Et les arbres permettent de conserver la chaleur l’hiver et la fraîcheur l’été dans les appartements, avec à la clef de substantielles économies de chauffage et de climatisation, et une réduction importante des émissions de CO2. La présence de ces arbres contribue également au bien-être physique et mental des habitants, qui sont ravis. Et pour lutter contre les pucerons sans avoir recours aux pesticides, on installe des milliers de pucerons sur la façade. 

Dans le Bosco Verticale (ci-dessus),  les feuillages persistants ont été placés côté sud, les espèces caduques au nord et à l’ouest et les tonalités fraiches et printanières à l’est. A Huanggang en Chine, ont été sélectionnées des espèces endémique le Ginkgo biloba, l’Osmanthus fragrans ou l’Acer griseum, des arbustes comme l’Hibiscus mutabilis, des herbes vivaces, des fleurs et des plantes grimpantes comme Ophiopogon bodinieri, Sedum lineare et Liriope spicata), qui absorbent 22 tonnes/an de CO2 et produisent 11 tonnes/an d'O2. 

Et en Belgique ? À Anvers, le Palazzo Verde recouvert de toitures végétalisées, avec flux de recyclage et matériaux innovants, a accueilli 86 arbres, 1000 arbustes et 1200 plantes. Ce tout premier projet sur le sol belge peut nettoyer plus de 30 tonnes de CO2 par an. À Bruxelles, dans une ville entourée par la superbe Forêt de Soignes, un projet signé Boeri a trouvé naturellement sa place. Il sera planté au Val d’Or, à Woluwe-Saint-Lambert…  

Le droit au vert ! 

La forêt urbaine est aussi une source d’équité sociale. C’est le cas du tout premier logement social Vertical Forest au monde, réalisé à Eindhoven aux Pays-Bas. Il reprend tout le savoir-faire et l'expérience acquis par Stefano Boeri Architetti lors de la construction de la toute première « Forêt Verticale » à Milan en combinaison avec les technologies de construction de dernière génération comme la préfabrication de la partie principale du bâtiment, la rationalisation de certaines solutions techniques pour les façades et l'optimisation des ressources pour réduire les coûts de construction.

La tour verticale résidentielle Trudo, de 19 étages (70 mètres de haut) avec 135 arbres d'essences variées sur chaque de ses 4 façades, 10 000 arbustes et plantes de plus petites dimensions, regroupe 125 appartements.
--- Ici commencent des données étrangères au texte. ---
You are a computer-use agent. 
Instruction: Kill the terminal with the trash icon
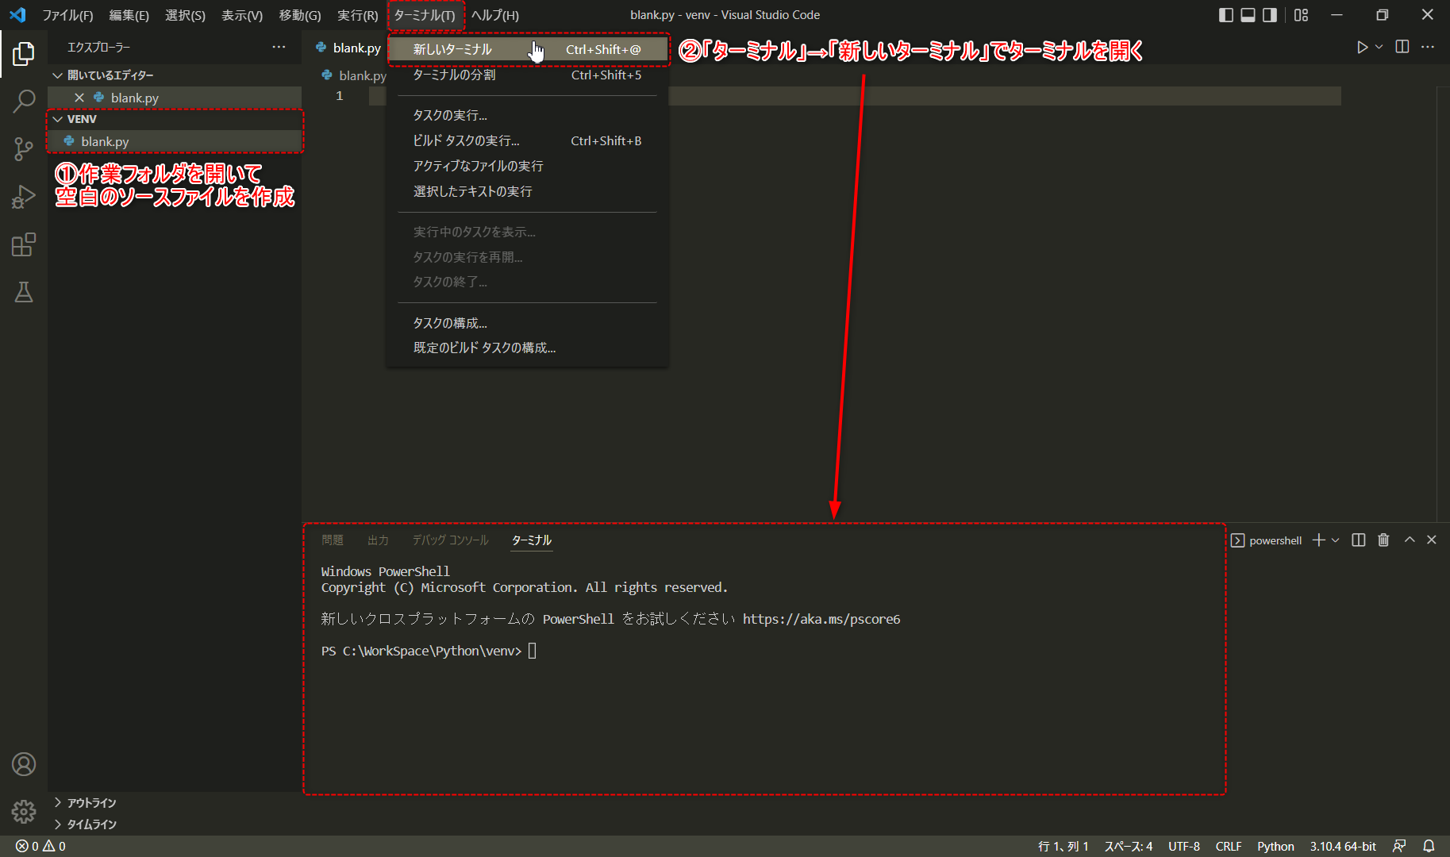click(x=1384, y=540)
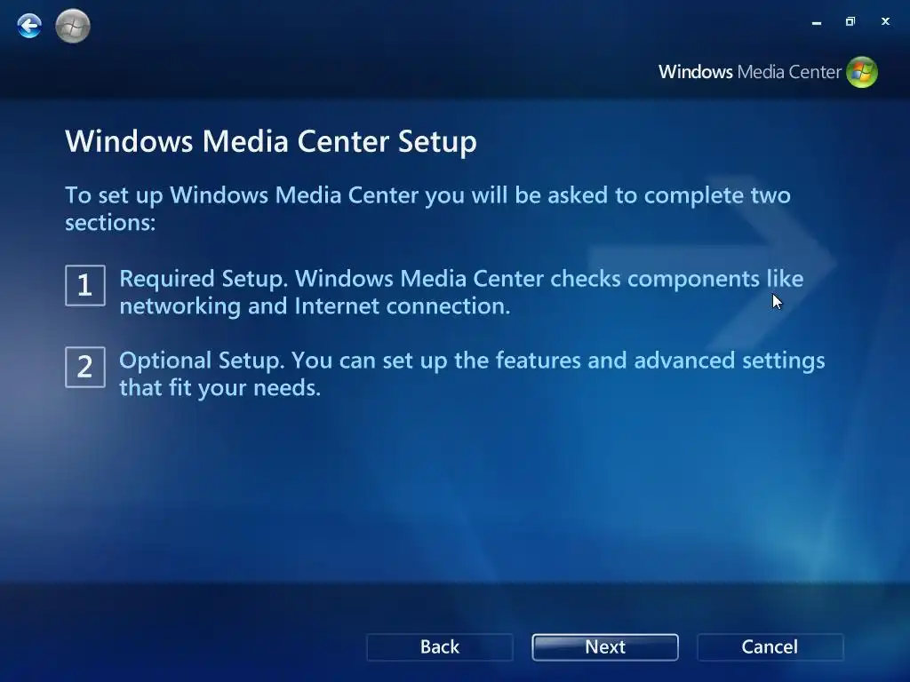Click the green Windows logo orb
The width and height of the screenshot is (910, 682).
click(x=862, y=72)
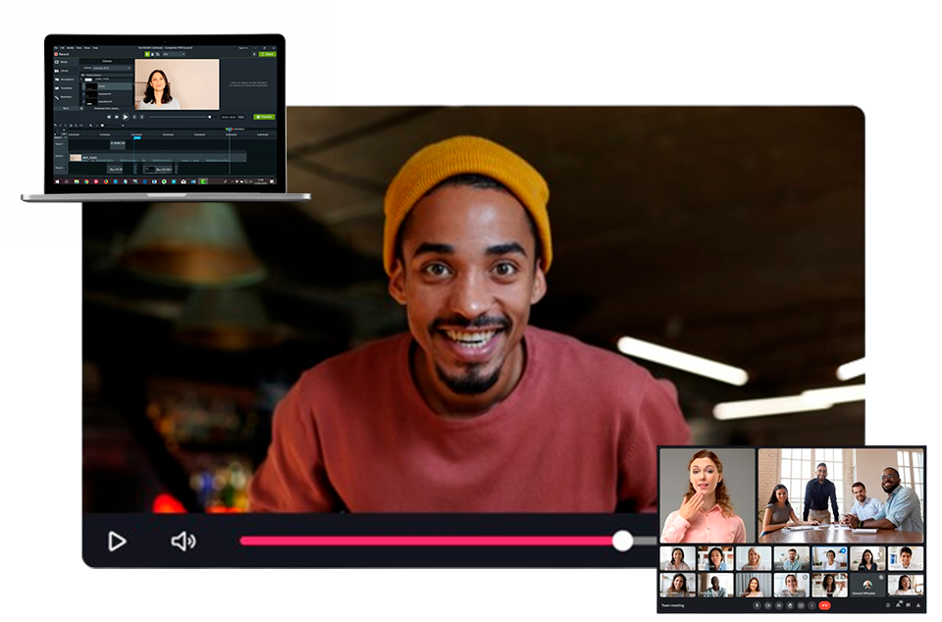Open more options in meeting toolbar
This screenshot has height=622, width=942.
[811, 605]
Les loyers sont abordables pour accueillir majoritairement des personnes à faible revenu et en particulier les jeunes couples. Chaque appartement offre une surface de 50 m2, dotée d’une terrasse de plus de 4 m2 et d’un micro-environnement naturel. « La tour Trudo à Eindhoven représente la réalisation d'un grand objectif pour nous tous, à savoir celui de rendre la typologie de construction de la forêt verticale accessible même aux locataires à faibles revenus. Une trentaine de logements ont été réservés aux personnes socialement défavorisées, demandeurs d'asile, réfugiés politiques et personnes handicapées. Ils pourront tous vivre avec un loyer abordable et socialement avantageux (633,20 € par mois) dans l'un des endroits les plus attractifs d'Eindhoven ; c'est pour montrer que vivre au contact des arbres et de la verdure - et profiter de leurs avantages - n'est pas l'apanage des riches mais pourrait bien devenir un choix possible pour des millions de citoyens à travers le monde », déclare l'architecte Stefano Boeri.

Car reverdir les zones défavorisées permet aussi d’économiser de l’argent sur le long terme, de réduire la criminalité et d’améliorer la santé, tout en permettant aux plus jeunes générations de se reconnecter et d’apprendre à respecter le monde naturel.